• Requirement:
Copy each of the following rows word for word.

• Data for processing:
^^^^^^^^^^^^^^^^
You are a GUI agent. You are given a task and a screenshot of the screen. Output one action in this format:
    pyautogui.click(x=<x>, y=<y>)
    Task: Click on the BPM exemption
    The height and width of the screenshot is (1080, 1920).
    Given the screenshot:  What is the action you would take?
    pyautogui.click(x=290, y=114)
^^^^^^^^^^^^^^^^
• Correct output:
You are a GUI agent. You are given a task and a screenshot of the screen. Output one action in this format:
    pyautogui.click(x=<x>, y=<y>)
    Task: Click on the BPM exemption
    The height and width of the screenshot is (1080, 1920).
    Given the screenshot:  What is the action you would take?
    pyautogui.click(x=290, y=114)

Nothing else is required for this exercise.